New functions should inherit from loupe.core.Function. The class constructor can take as many arguments as needed to perform the operation, and may provide default values. Because access to the inputs is needed by other class methods, they should be stored as instance attributes by the class constructor. Inputs are registered to the computational graph by passing them to the Function class constructor.

Any Python type may be accepted, but only loupe.array or Function objects may be tracked on the computational graph. The asarray() method can be used to ensure inputs implement the array interface.

Note that only inputs that may be optimization parameters need to be registered on the graph. There is no harm in registering all inputs, but doing so may impact overall performance.

As a motivating example, we’ll recreate the power function here step-by-step while providing additional comments to describe the underlying logic:

class power(loupe.core.Function):
    def __init__(self, x1, x2):
        # Store input as instance attribute. Because the inpput may vary
        # during optimization, it must be array-like
        self.input = loupe.asarray(x1)

        # Because the exponent will not change once it is defined, it does
        # not need to be array-like and can be stored in its native format
        self.exp = x2

        # Register input on the graph. Since the exponent will not
        # vary during optimization, there is no need to register it
        # on the graph.
        super().__init__(self.input)

forward()#

forward() is called any time the function needs to be evaluated. The result of the operation is computed using the inputs passed to the Function constructor and the computed result should be returned as a Numpy array.

Because some of the function inputs may be functions themselves, it is necessary to explicitly grab the underlying data from any Loupe arrays or functions using either the data attribute or the getdata() method. Because this operation may be computationally expensive, it should only be performed once during function evaluation.

Some of the input data used in forward() may also be needed in backward(). Since fetching the input data can be expensive, it is desirable to cache the results so they do not need to be recomputed when backward() is called. The cache_for_backward() method provides a simple list-based caching mechanism for this purpose.

Returning to our implementation of power(), we’ll write the code to compute \(y = x^n\):

class power(loupe.core.Function):
    def __init__(self, x1, x2):
        self.input = loupe.asarray(x1)
        self.exp = x2
        super().__init__(self.input)

    def forward(self):
        # Get the input's underlying data
        input = self.input.getdata()

        # Cache input's data for use in backward()
        self.cache_for_backward(input)

        # Compute and return the result. Note we can use self.exp
        # directly since it constant once defined in __init__()
        return np.power(input, self.exp)

Note that both data and getdata() (when called with the default arguments) return the same underlying data, but getdata() provides additional flexibility if needed and is therefore the preferred approach.

backward()#

backward() is called any time the gradient of the function needs to be computed. The grad argument is always provided and represents the gradient with respect to the given output of the function. backward() should compute the gradient of each function input with requires_grad=True and pass the result to the input’s backward() method.

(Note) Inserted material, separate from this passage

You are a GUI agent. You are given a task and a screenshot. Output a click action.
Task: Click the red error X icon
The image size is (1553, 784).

Note that any inputs that were cached in forward() are available in the function’s cache attribute. Because cache is a Python list, list unpacking is the recommended approach for accessing the cached values.

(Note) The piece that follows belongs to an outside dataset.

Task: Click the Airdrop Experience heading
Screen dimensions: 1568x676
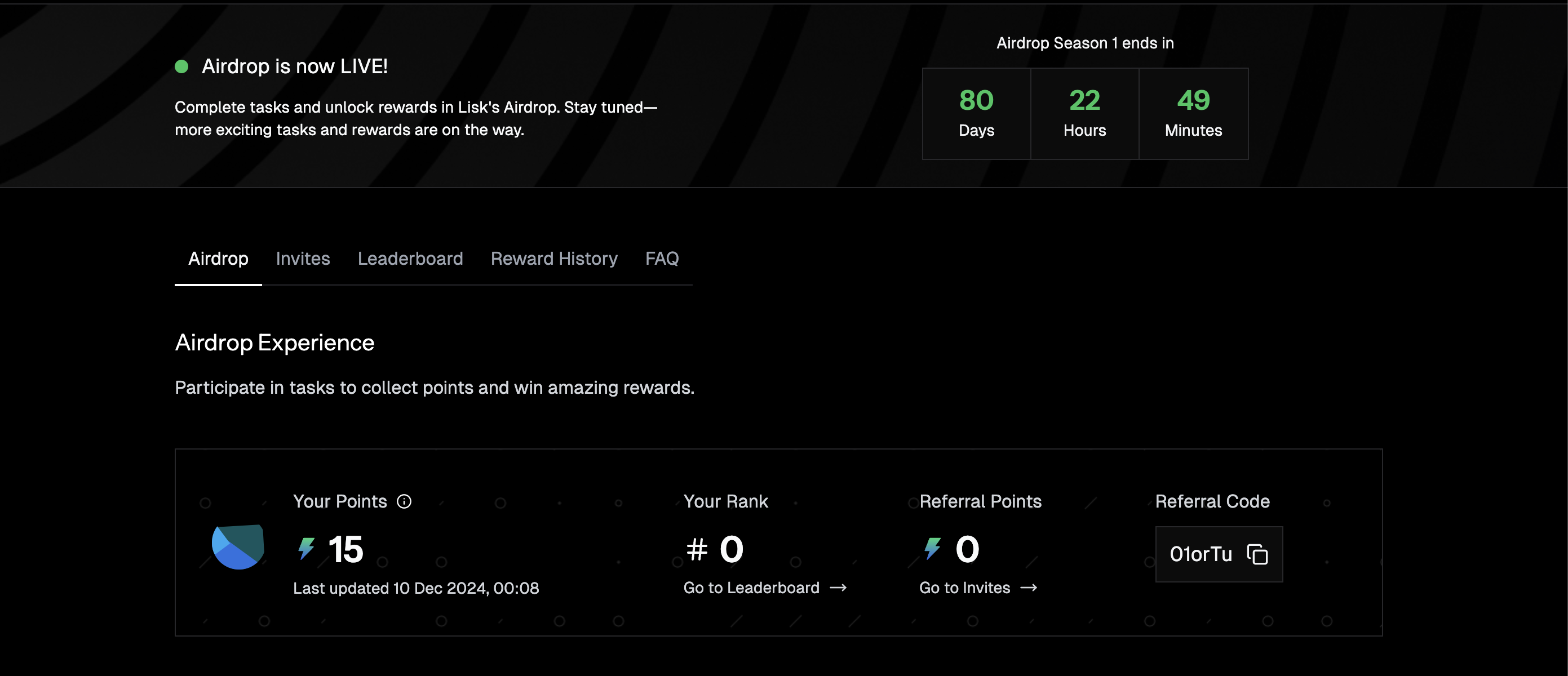Action: (274, 343)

We’ll complete our development of the power function by implementing its backward() method to compute \(\bar{x} = n x^{n-1} \bar{y}\):

class power(loupe.core.Function):
    def __init__(self, x1, x2):
        self.input = loupe.asarray(x1)
        self.exp = x2
        super().__init__(self.input)

    def forward(self):
        input = self.input.getdata()
        self.cache_for_backward(input)
        return np.power(input, self.exp)

    def backward(self, grad):
        # Unpack the value of input that was cached during the
        # call to forward()
        input, = self.cache

        # Compute the gradient of this function and pass the
        # result to input.backward()
        grad = self.exp * np.power(input, self.exp-1) * grad
        self.input.backward(grad)